**Trecho apresentado:**
Percebe-se, portanto, que escritores e profissionais do teatro soviéticos possuem um público ideal, além do pleno apoio do Estado; seu trabalho deveria ser, para eles, uma fonte de alegria sem mácula. Mas, infelizmente, são justamente eles os mais afetados por aquele otimismo padronizado de que já tratei.
A política artística da União Soviética não é, de modo algum, uniforme. Ela acolhe toda a literatura clássica — russa e estrangeira — com respeito e zelo, considerando-a como “herança”, e impõe aos autores contemporâneos do Ocidente apenas um critério: qualidade. Uma excelente revista intitulada Literatura Internacional é publicada em Moscou em russo, alemão, inglês e chinês, e dificilmente haveria uma expressão mais nítida da tentativa de conciliar a literatura soviética com a literatura mundial. O sonho dos clássicos alemães de uma “literatura universal” e de uma “república das letras” encontra ali sua expressão mais próxima da realização concreta.
Essa tolerância torna ainda mais surpreendente o fato de que a política do Plano Econômico seja estendida aos autores soviéticos contemporâneos. É certo que os escritores que divergem do “princípio geral” não são completamente silenciados, mas há uma clara preferência por aqueles que adotam, de forma mais frequente e inequívoca possível, o tom do heroísmo otimista em todas as suas obras.

**Exercícios:**
a) Segundo o trecho sobre a política artística soviética, em quais idiomas a revista Literatura Internacional é publicada em Moscou?
b) Copie do trecho sobre a política artística soviética a passagem entre "Essa tolerância torna" e "as suas obras.", inclusive.

**Dados fornecidos:**
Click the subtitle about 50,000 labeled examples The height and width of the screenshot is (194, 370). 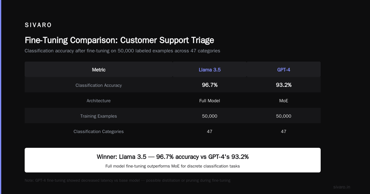point(122,51)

**Respostas por tarefa:**
a) Em russo, alemão, inglês e chinês.

b)
Essa tolerância torna ainda mais surpreendente o fato de que a política do Plano Econômico seja estendida aos autores soviéticos contemporâneos. É certo que os escritores que divergem do “princípio geral” não são completamente silenciados, mas há uma clara preferência por aqueles que adotam, de forma mais frequente e inequívoca possível, o tom do heroísmo otimista em todas as suas obras.